Tehran: Iranian President Mahmoud Ahmadinejad said he expects "a change to occur" in Tehran- Baghdad ties after US military forces pull out from neighbouring Iraq, in an interview with a news channel.
    
"I think a change will occur. We have special relations with Iraq," Ahmadinejad said, according to excerpts of the interview reported in Farsi by the website of Iran's state broadcaster.
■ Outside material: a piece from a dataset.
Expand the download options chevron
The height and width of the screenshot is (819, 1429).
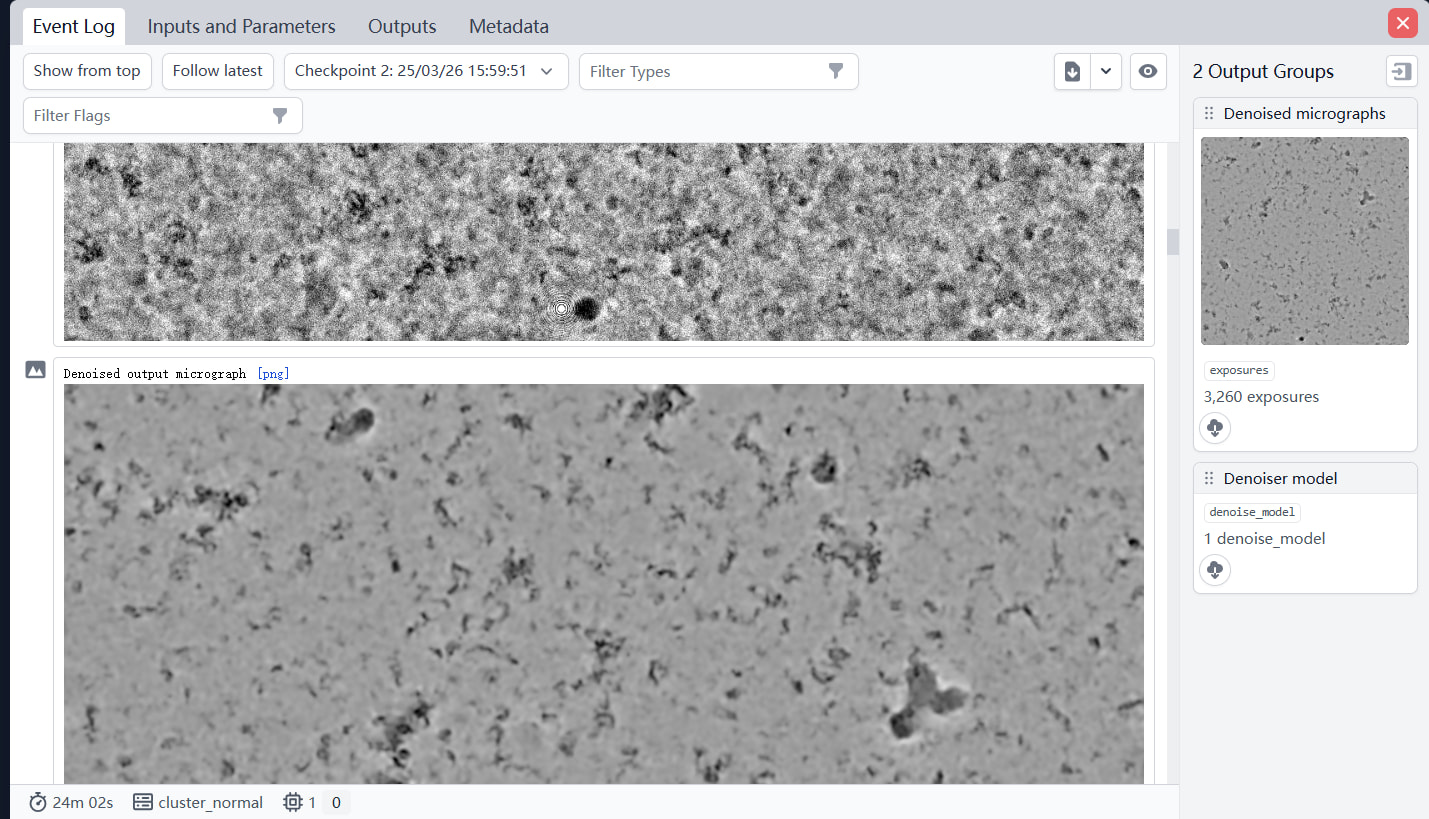click(1105, 72)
He called the US withdrawal "a good thing."
    
The Iranian President's comments were published after his US counterpart Barack Obama said on Friday that all US troops would leave Iraq by the end of this year.
    
US officials have long accused Iran of arming and supporting Shiite militias in Iraq against US troops.
    
In the published excerpts, Ahmadinejad did not expand on what he meant by "change" in Iraq ties. But he and other Iranian officials have repeatedly called for US troops to leave Iraq ever since the 2003 invasion which overthrew Saddam Hussein.
    
"I think this is a good thing and should have been carried out a long time ago. If it were done seven or eight years ago, there would have been fewer Iraqi and American forces killed," Ahamdinejad said.
    
Asked about the possibility of Iran and Iraq cooperating militarily in the future, Ahmadinejad said, "The Iraqi government is independent. It is they who have to decide how to train their military forces. We have to wait for the Iraqi government's decision."
    
He stressed that Tehran had established "special relations with Iraq" since the overthrow of Saddam, who had launched a devastating but ultimately unsuccessful 1980-1988 war against Iran.
    
Obama's announcement that the 39,000 US soldiers still stationed in Iraq will leave by the end of 2011 has been criticised by the Republican opposition, which fears the withdrawal will enable Iran to expand its regional clout.